- _INSTRUCTIONS FOR THE TASK_:
Reproduce the records verbatim, starting at their first line and ending after the line that contains "Open Windows Update".

- _THE RECORDS_:
..........

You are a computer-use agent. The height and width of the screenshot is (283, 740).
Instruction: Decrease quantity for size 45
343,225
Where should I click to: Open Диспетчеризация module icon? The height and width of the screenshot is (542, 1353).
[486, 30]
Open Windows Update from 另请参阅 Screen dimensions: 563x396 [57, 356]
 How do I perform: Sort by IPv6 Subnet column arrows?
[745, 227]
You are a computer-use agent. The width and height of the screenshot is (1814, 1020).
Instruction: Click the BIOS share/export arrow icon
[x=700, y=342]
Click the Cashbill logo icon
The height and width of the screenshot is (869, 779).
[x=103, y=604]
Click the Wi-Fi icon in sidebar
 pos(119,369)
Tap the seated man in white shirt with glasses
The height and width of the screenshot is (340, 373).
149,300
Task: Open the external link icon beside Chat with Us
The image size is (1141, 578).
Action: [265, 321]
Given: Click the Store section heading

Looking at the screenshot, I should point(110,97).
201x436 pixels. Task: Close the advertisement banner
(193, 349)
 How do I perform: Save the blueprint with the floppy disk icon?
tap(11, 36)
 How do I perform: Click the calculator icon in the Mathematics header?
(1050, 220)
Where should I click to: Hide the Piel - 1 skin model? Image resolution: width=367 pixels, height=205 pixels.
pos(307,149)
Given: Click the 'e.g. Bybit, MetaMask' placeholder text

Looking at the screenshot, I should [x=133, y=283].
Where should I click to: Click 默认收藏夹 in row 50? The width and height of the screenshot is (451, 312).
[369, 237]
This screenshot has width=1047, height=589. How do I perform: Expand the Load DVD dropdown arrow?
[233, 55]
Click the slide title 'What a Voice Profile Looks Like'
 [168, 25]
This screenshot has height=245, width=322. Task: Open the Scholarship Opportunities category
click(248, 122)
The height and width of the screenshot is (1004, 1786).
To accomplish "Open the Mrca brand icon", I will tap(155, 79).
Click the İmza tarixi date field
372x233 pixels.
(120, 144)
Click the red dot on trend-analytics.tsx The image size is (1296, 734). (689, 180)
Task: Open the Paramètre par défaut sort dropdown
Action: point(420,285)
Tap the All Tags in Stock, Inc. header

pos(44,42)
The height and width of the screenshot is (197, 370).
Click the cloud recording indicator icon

..........

- _EXPECTED OUTPUT_:
You are a computer-use agent. The height and width of the screenshot is (283, 740).
Instruction: Decrease quantity for size 45
343,225
Where should I click to: Open Диспетчеризация module icon? The height and width of the screenshot is (542, 1353).
[486, 30]
Open Windows Update from 另请参阅 Screen dimensions: 563x396 [57, 356]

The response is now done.